With the death of his new father on Skender’s fortieth birthday he assumed control of a vast territory. By the mid-1980s the growth of his empire was being seriously impeded by his inability to launder the vast pile of cash and other undeclarable assets that he had amassed, thus preventing further investment. But then came the war in Kosovo.
Having taken control of many aspects of the KLA’s operations against the Serbs, Skender immediately saw a further opportunity when the Americans got involved. He set up shop as a building contractor and when the rebuilding of Kosovo and Serbia began, financed by America, he spent his drug money on local workers and building materials and deposited the legitimate payments for his construction work in banks all over Europe and America. It was amazingly simple and he became a legitimate dollar billion-aire practically overnight.
Despite being Muslim, a leader of an army as demonic and brutal as any SS outfit of World War Two and rumoured to have ties with the likes of Osama Bin Laden’s international terrorist network Skender’s overt anti-communism and pro-Americanism were credentials enough for him to be embraced by the Clinton administration.
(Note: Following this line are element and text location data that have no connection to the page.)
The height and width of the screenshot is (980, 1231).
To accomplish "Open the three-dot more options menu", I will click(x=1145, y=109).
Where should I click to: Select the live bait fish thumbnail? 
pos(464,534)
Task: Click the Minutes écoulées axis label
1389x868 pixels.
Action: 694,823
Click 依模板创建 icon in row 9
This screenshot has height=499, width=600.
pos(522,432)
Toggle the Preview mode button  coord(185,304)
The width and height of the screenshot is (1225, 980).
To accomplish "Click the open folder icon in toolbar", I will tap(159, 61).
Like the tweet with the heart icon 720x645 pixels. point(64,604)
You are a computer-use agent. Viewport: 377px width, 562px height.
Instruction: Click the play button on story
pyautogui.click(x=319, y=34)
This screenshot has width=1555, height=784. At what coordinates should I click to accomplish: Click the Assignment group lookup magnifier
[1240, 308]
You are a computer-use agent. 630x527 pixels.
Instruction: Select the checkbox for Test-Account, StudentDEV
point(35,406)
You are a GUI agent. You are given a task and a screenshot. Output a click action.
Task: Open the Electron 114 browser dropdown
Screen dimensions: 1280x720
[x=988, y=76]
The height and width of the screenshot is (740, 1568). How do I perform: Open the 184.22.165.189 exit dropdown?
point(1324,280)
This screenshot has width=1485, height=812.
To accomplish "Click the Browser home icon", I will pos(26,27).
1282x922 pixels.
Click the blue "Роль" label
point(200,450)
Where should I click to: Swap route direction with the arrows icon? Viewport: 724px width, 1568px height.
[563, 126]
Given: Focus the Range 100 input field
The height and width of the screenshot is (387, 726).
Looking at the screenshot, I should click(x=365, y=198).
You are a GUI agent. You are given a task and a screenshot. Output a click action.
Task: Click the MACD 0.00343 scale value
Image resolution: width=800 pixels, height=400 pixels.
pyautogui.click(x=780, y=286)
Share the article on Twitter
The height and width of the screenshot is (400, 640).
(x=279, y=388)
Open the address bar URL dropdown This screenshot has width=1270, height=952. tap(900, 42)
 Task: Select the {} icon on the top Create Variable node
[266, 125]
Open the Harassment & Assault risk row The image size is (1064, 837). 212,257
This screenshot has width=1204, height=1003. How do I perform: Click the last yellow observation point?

But better-informed critics warned that Skender was more like a phoenix rising from the ashes – and not necessarily on the side of the West.
By the time that Skender was ready to build a legitimate operation in the United States and leave his ongoing and expanding crime organisation in Albania in the care of a syndicate of Bajraks or families that he had control over, he had gained huge US governmental support and made personal friends with a dozen senators and high-ranking officials in the administration. His plans remained largely unhindered with the arrival of the Bush administration but his prospects took a turn for the worse after 9/11 due to his terrorist connections.